Here’s a brief example using one of the default templates. I created a new “second column” named “Proper Name” and copy/pasted column one into column two. I then changed column one into a formula that concatenates the Proper Name and the Link into one field.

Pasted image

Then when I’m in a related table, I can use the auto complete to lookup the related record by a fragment of the URL, not just the name.

blob.jpg

Thank you very much! I finally had some time to try it out, and it worked! It was a little hard because I’m not using FileMaker and I had to export Excel spreadsheets from Access, then change their file type, etc. I also exported query views for Step 2, so I could be sure to include the emails column. (Which is what I used to link the two tables in Airtable)

Thanks again!

Hey Mark. When I attempt to do this it just clears out the data from the existing column. Any thoughts?

Hello @Damon_Barnes: Can you walk me through what steps you are following? Are you creating a new base or trying to add tables to an existing base? Thanks.

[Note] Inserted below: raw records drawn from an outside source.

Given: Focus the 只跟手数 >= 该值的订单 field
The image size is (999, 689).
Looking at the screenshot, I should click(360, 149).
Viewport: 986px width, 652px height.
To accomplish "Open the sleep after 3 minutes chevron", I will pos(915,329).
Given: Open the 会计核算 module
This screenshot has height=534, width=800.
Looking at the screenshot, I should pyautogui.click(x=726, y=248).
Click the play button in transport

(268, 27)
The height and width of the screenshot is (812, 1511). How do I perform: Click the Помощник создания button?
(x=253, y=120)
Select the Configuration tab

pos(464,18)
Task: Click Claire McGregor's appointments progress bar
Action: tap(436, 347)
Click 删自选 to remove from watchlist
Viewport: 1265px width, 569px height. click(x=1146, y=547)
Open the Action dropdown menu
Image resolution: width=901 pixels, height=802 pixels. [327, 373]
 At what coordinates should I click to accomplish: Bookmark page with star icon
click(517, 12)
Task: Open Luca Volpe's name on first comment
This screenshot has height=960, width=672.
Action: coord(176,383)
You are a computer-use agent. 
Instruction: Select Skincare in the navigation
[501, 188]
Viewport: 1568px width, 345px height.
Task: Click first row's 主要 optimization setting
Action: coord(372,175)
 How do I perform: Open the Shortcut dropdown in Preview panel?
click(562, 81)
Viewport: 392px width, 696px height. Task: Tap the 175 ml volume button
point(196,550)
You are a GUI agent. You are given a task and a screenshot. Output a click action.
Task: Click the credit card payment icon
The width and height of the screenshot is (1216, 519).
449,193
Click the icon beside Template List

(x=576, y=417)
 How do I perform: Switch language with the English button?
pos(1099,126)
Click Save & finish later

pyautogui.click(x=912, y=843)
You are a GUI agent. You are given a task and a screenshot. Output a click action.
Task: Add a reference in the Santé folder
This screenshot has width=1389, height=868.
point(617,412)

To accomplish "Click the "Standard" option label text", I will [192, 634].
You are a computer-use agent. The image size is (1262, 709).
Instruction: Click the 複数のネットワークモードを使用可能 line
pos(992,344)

I am creating a new base. Taking information from Excel and putting it into a table. Then I use Zapier to push the data into two different tables. Both tables have a column named “LocName”. I am trying to get Airtable to link the two based on that name.

Though, I think I may have gotten to the root of the problem on my own. I didn’t have LocName in the table I’m trying to look too as the “primary key”.

Now it seems to have worked once I changed that.

@Damon_Barnes: Yes, that was your issue. Both tables need to be linked by a common column. Make sure in your first table that the format of the field is set to “Link to…” and then choose the second table name. Airtable does the rest.